We only have to look at the impact of The Daily Mail’s resurgent confidence on the type of reporting and editorial it has been generating over the last year. The paper has waded in with reactionary and insensitive comment on several occasions and none of these is more notable than the incident involving Jan Moir, and her venomous and spiteful, never mind hurtful, reporting about the circumstances surrounding the tragic death of Stephen Gateley.
We may look back with the benefit of hindsight on Gary Lineker’s decision to resign as a stroke of genius – in the order of the one that saw him present a motion to the Oxford Union when he had just finished his career and thereby established his next one. His actions I’m sure were calculated to disassociate himself from what is a fairly irrelevant paper in terms of sport reporting, but one whose political opinions and actions could have linked him irrevocably to the current political administration and possibly even shortened his career.
The title seems to imply I was talking about Gary’s extra martial affairs (slips one in) and “then sticks two up” a comment on the ending of his relationship with the Mail on Sunday. Actual neither is correct.
As this is Englsitics and we focus equally on words and the context in which they are used, as much as events, you may not be surprised to learn the “slips one in” reference applies to a polysyllabic word he used in one of the last episodes of Match Of The Day and the “sticks two up” the surprisingly ripe comments he used to describe Chelsea’s inevitable success in winning the Premiership, and Tottenham securing the final Champion leave qualifying place.
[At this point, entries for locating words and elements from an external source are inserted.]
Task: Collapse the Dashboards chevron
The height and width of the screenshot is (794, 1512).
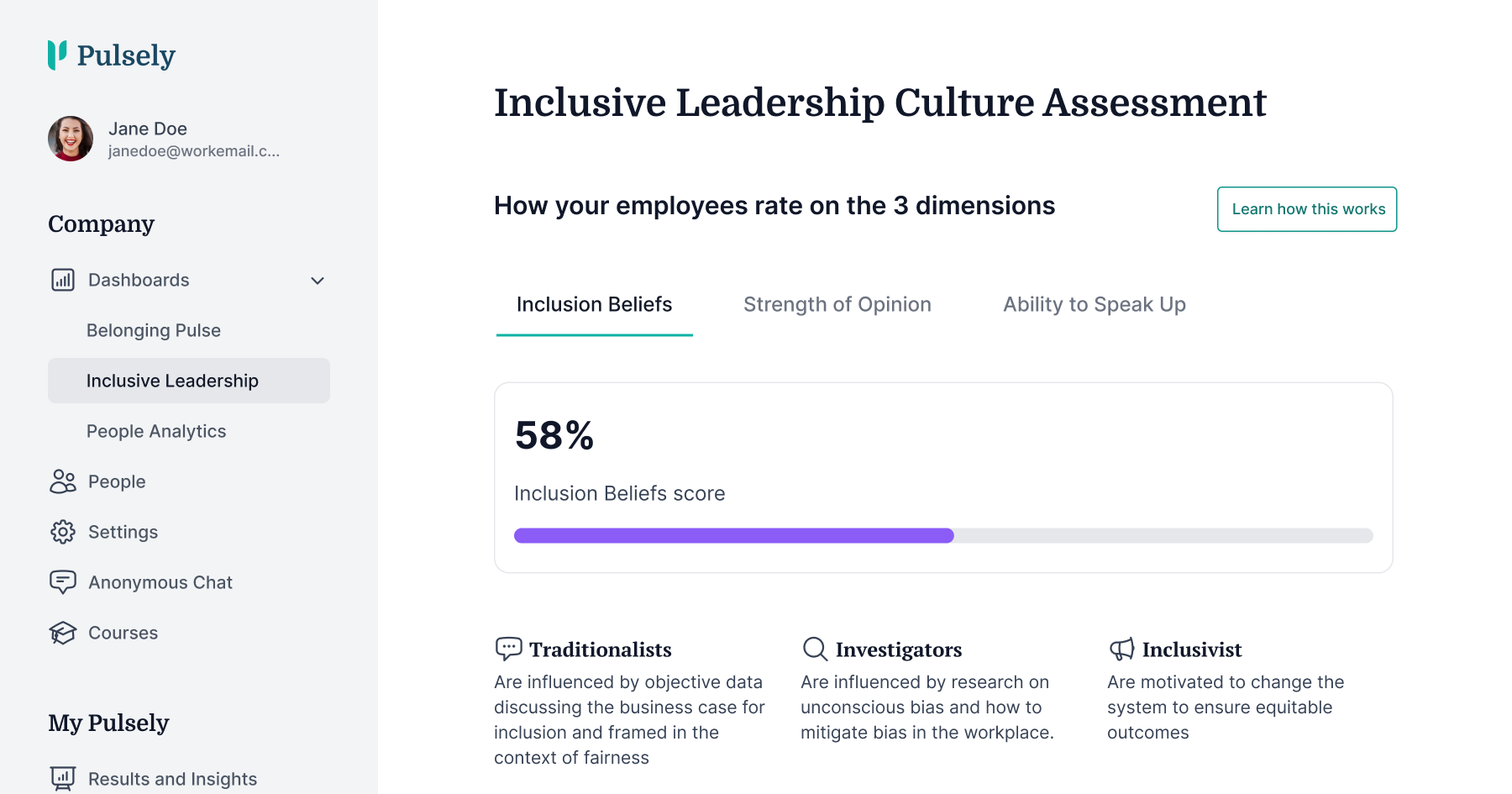Action: click(318, 281)
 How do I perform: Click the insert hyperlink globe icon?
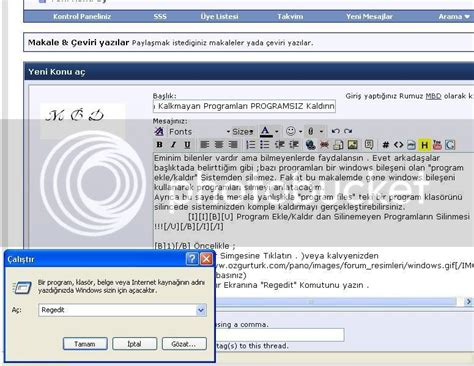[x=310, y=145]
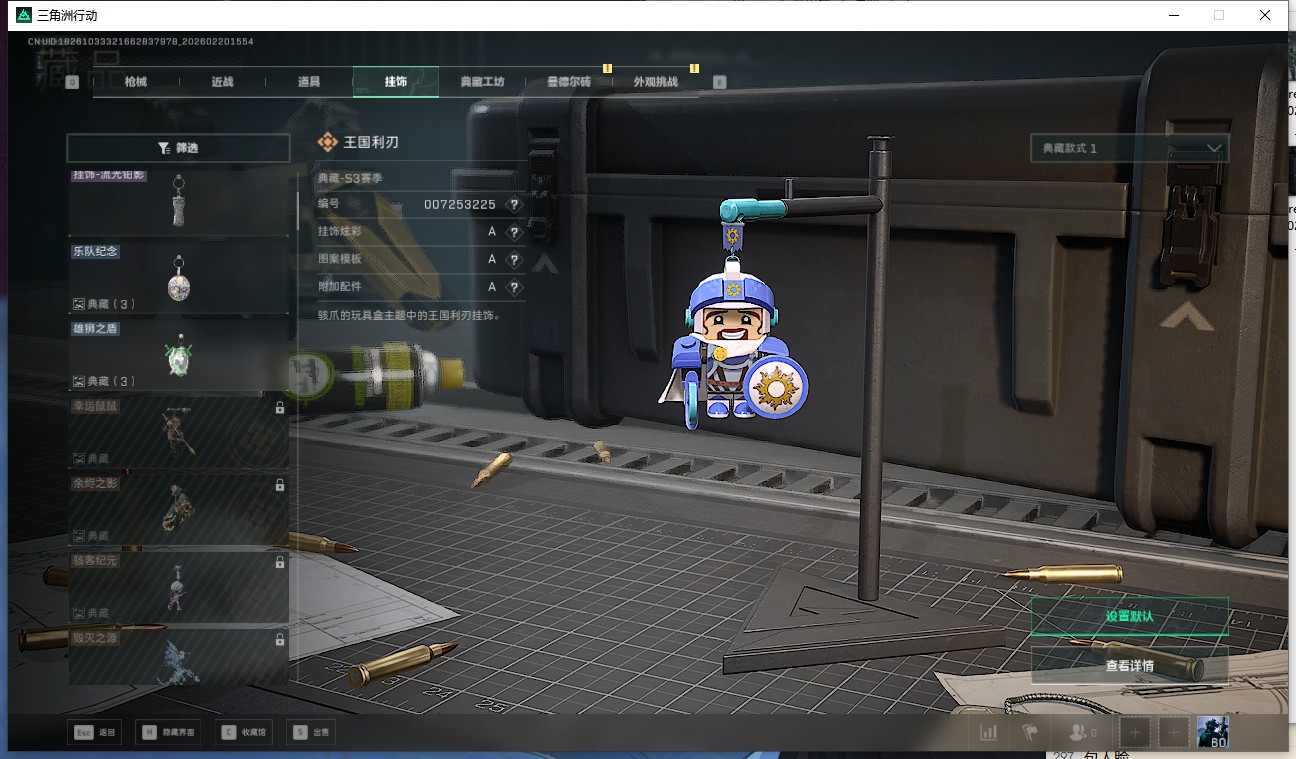Click the flag icon in bottom bar

(x=1030, y=732)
The word pedant is possibly one of the more relevant words used by Mr Lineker during this season newly packaged and intellectual Match of the Day.
ped·ant (p<뺌ᶔ> d nt)
1. One who pays undue attention to book learning and formal rules.
2. One who exhibits one’s learning or scholarship ostentatiously.
He used “pedant” to describe those , often found in dark corners of pubs, who would pore over the data – in this instance league tables – and not accept an outcome until all possible other permutations are exhausted. Hull City had just enough games left to earn the points to stay in the Premiership, but the commentary team were right to say they were going to be relegated on past form. The pedant at this stage would be arguing the mathematics.
After todays events, the compromise agreement between Rafael Benitez and Kop Holdings Limited (the rather patronising name for Liverpool FC) the pedant could move on to discussing the results he gained and the level of success he achieved. You may even get a cost benefit analysis, a topic that doesn’t seem to interest Roman Abramovich, who has spent £700m trying to win a Champions League with Chelsea.
The more frequently used definition of the word pedant is the second one, to describe someone who flaunts their knowledge. Which takes us back down the pub….
Watch out for the question from your local pedant during the World Cup about the only team to not lose a game and yet no win, or in fact qualify for the second stage of the competition…….the answer?……sorry just being a pedant!